# Couple time vs. Extended Family time



## Pockets (Feb 3, 2011)

I am hoping that some of you will lend your opinion and help me understand whether I am way off base about something that has come up in my marriage.

Background: Married 9 years, two boys 8 and 5. We have nearly separated but have been working through issues which basically have stemmed from a sexless marriage (i am the higher drive spouse), and not prioritizing each other once the kids arrived (she tended to hyperfocus on work and family, while I felt left behind). My wife is extremely social with a large family and is usually out and about or Facebooking most days/nights as her work allows, while I generally prefer one on one time at home or out as a couple with her when it is available - I am not nearly as much of a social butterfly.

She is very bonded to her family. We have had a total of 1 overnight and zero vacations in eight years that haven't involved someone from her family being part of it. She loves her family and truth be told they are very nice people, but I crave alone time with her which I have not been able to get.

Two nights ago, we tried to come up with a plan for a vacation. She suggested a Disney World trip, which she knows is my favorite vacation spot. (Disney is a 5 hour plane ride for us, quite a distance away.) Almost immediately she suggested that we spend a day visiting her brother in Florida, as he lives 2-3 hours away. Admittedly, she only gets to see him 2-3 times a year.

I was very disappointed by this. I asked her if we could have one vacation that didn't involve her family. She said no, she couldn't do this Disney trip without seeing her brother. 
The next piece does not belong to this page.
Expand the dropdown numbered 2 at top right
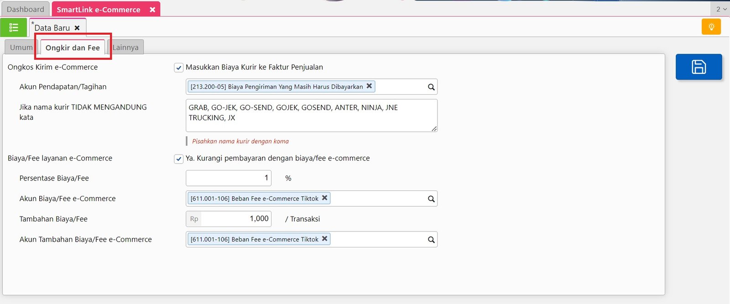Screen dimensions: 730x304 pos(720,9)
My suggested compromise: Go take a trip to see your brother, and then when you are ready we can go to Disney as just us, without in-laws. This was not acceptable.
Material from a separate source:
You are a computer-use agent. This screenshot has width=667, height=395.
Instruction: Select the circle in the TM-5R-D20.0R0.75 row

Her compromises: Take a one-day trip to Disney. Or, take a vacation to a different place. I couldn't help but feel that a) I shouldn't have to shorten my vacation and/or b) shouldn't have to change my destination just because her brother lives in that state.

Yesterday she came up with another compromise which entailed us taking the Disney vacation without the family but having to LIE to her family to cover it up. Of course, I was very disappointed by this because it sounds like she is basically embarrassed to go anywhere with just me.

Am I really off base here, or after almost 10 years of marriage should we be at the point where I could expect one time - just one time - where she could tell her family "I'm choosing to make this a family trip with my husband and kids, we can meet up next time"? The actual vacation is secondary to the idea of her committing to her marriage and not her family. To her, my request to have this vacation without her brother was a request for her "to abandon her family, and [she's] not going to do that."

Thanks for any opinions.


----------



## Chris Taylor (Jul 22, 2010)

Totally agree with you. There's nothing wrong with telling extended family that you are spending alone time with your husband or family, not extended family.

You came up with a solution and she didn't go for it. I think you need to stand your ground on this, especially in light of your lack of family vacations and the other issues in your marriage. You need alone/family time.


----------



## Chris Taylor (Jul 22, 2010)

And by the way, don't let her tell her brother "Pockets doesn't want us visiting you on this trip." make sure it's "Pockets wants this trip to be just our family".

Another by the way... if she wants to spend time with bro, why doesn't he drive the 2-3 hours and spend dinner with you guys?


----------



## greeneyeddolphin (May 31, 2010)

While I can understand your frustration, I also think her request wasn't all that unreasonable. You're taking a vacation, one of several days I would assume, and she wanted one day to see her brother. I really don't think that was all that out of line. If she'd wanted him there every day, that would be too much. 

If she feels the need to lie to her family when you go on vacation just to avoid having them along, I would wonder what's going on there. My family does not invite themselves along on our vacations, doesn't assume they are invited, and doesn't hint at being invited either. I could tell any member of my family of a vacation that we are taking, and they'll simply tell us to have fun and take lots of pictures to show them later. If she feels she needs to lie, I'd say there's something going on with the family, maybe they pressure her into involving them or something. 

I'm not sure of the exact working you could/should use, but I would try to ask her if there's some reason why she feels that taking a vacation with just you and the kids is abandoning the rest of her family. There has to be something to it.


----------